__To do__
Retype the items below exactly as they appear, line for line.
— Start of Data to use —
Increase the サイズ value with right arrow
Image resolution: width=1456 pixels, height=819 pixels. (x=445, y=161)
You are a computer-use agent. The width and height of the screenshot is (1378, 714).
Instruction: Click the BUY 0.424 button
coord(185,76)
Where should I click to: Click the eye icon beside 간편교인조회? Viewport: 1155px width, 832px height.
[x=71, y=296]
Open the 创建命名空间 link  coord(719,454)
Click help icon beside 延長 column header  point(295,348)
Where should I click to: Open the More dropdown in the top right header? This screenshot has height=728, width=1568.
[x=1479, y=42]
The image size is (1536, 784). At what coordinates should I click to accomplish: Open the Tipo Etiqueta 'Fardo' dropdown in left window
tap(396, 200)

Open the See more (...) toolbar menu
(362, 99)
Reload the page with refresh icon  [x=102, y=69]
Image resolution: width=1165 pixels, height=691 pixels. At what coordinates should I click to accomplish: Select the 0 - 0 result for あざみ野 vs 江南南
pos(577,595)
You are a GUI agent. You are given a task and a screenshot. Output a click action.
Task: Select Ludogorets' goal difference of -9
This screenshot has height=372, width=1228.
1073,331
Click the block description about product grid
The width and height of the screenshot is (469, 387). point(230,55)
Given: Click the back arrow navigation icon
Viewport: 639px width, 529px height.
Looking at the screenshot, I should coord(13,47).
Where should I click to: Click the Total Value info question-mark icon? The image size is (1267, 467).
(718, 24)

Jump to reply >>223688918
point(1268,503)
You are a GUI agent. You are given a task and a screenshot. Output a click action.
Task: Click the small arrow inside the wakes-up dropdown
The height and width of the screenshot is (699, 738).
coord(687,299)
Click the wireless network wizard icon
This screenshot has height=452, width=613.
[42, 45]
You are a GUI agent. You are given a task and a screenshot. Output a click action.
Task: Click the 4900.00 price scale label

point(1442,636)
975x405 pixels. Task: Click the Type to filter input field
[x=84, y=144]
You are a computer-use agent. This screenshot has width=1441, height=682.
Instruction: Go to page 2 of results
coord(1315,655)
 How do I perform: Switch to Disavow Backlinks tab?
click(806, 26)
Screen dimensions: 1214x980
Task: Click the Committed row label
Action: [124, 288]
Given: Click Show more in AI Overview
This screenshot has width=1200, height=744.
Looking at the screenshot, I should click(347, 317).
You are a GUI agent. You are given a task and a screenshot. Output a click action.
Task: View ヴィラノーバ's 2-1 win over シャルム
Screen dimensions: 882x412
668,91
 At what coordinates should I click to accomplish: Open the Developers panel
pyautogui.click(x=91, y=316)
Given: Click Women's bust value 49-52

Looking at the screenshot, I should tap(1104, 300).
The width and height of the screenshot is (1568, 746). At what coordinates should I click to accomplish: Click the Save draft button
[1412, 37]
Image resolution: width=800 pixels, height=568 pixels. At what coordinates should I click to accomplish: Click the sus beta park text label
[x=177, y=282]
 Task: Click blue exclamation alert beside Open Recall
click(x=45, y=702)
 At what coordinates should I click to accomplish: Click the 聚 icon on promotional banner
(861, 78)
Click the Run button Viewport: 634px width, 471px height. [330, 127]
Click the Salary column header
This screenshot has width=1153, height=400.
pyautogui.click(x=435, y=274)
— End of Data to use —
__Response below__
Increase the サイズ value with right arrow
Image resolution: width=1456 pixels, height=819 pixels. (x=445, y=161)
You are a computer-use agent. The width and height of the screenshot is (1378, 714).
Instruction: Click the BUY 0.424 button
coord(185,76)
Where should I click to: Click the eye icon beside 간편교인조회? Viewport: 1155px width, 832px height.
[x=71, y=296]
Open the 创建命名空间 link  coord(719,454)
Click help icon beside 延長 column header  point(295,348)
Where should I click to: Open the More dropdown in the top right header? This screenshot has height=728, width=1568.
[x=1479, y=42]
The image size is (1536, 784). At what coordinates should I click to accomplish: Open the Tipo Etiqueta 'Fardo' dropdown in left window
tap(396, 200)

Open the See more (...) toolbar menu
(362, 99)
Reload the page with refresh icon  [x=102, y=69]
Image resolution: width=1165 pixels, height=691 pixels. At what coordinates should I click to accomplish: Select the 0 - 0 result for あざみ野 vs 江南南
pos(577,595)
You are a GUI agent. You are given a task and a screenshot. Output a click action.
Task: Select Ludogorets' goal difference of -9
This screenshot has height=372, width=1228.
1073,331
Click the block description about product grid
The width and height of the screenshot is (469, 387). point(230,55)
Given: Click the back arrow navigation icon
Viewport: 639px width, 529px height.
Looking at the screenshot, I should coord(13,47).
Where should I click to: Click the Total Value info question-mark icon? The image size is (1267, 467).
(718, 24)

Jump to reply >>223688918
point(1268,503)
You are a GUI agent. You are given a task and a screenshot. Output a click action.
Task: Click the small arrow inside the wakes-up dropdown
The height and width of the screenshot is (699, 738).
coord(687,299)
Click the wireless network wizard icon
This screenshot has height=452, width=613.
[42, 45]
You are a GUI agent. You are given a task and a screenshot. Output a click action.
Task: Click the 4900.00 price scale label

point(1442,636)
975x405 pixels. Task: Click the Type to filter input field
[x=84, y=144]
You are a computer-use agent. This screenshot has width=1441, height=682.
Instruction: Go to page 2 of results
coord(1315,655)
 How do I perform: Switch to Disavow Backlinks tab?
click(806, 26)
Screen dimensions: 1214x980
Task: Click the Committed row label
Action: [124, 288]
Given: Click Show more in AI Overview
This screenshot has width=1200, height=744.
Looking at the screenshot, I should click(347, 317).
You are a GUI agent. You are given a task and a screenshot. Output a click action.
Task: View ヴィラノーバ's 2-1 win over シャルム
Screen dimensions: 882x412
668,91
 At what coordinates should I click to accomplish: Open the Developers panel
pyautogui.click(x=91, y=316)
Given: Click Women's bust value 49-52

Looking at the screenshot, I should tap(1104, 300).
The width and height of the screenshot is (1568, 746). At what coordinates should I click to accomplish: Click the Save draft button
[1412, 37]
Image resolution: width=800 pixels, height=568 pixels. At what coordinates should I click to accomplish: Click the sus beta park text label
[x=177, y=282]
 Task: Click blue exclamation alert beside Open Recall
click(x=45, y=702)
 At what coordinates should I click to accomplish: Click the 聚 icon on promotional banner
(861, 78)
Click the Run button Viewport: 634px width, 471px height. [330, 127]
Click the Salary column header
This screenshot has width=1153, height=400.
pyautogui.click(x=435, y=274)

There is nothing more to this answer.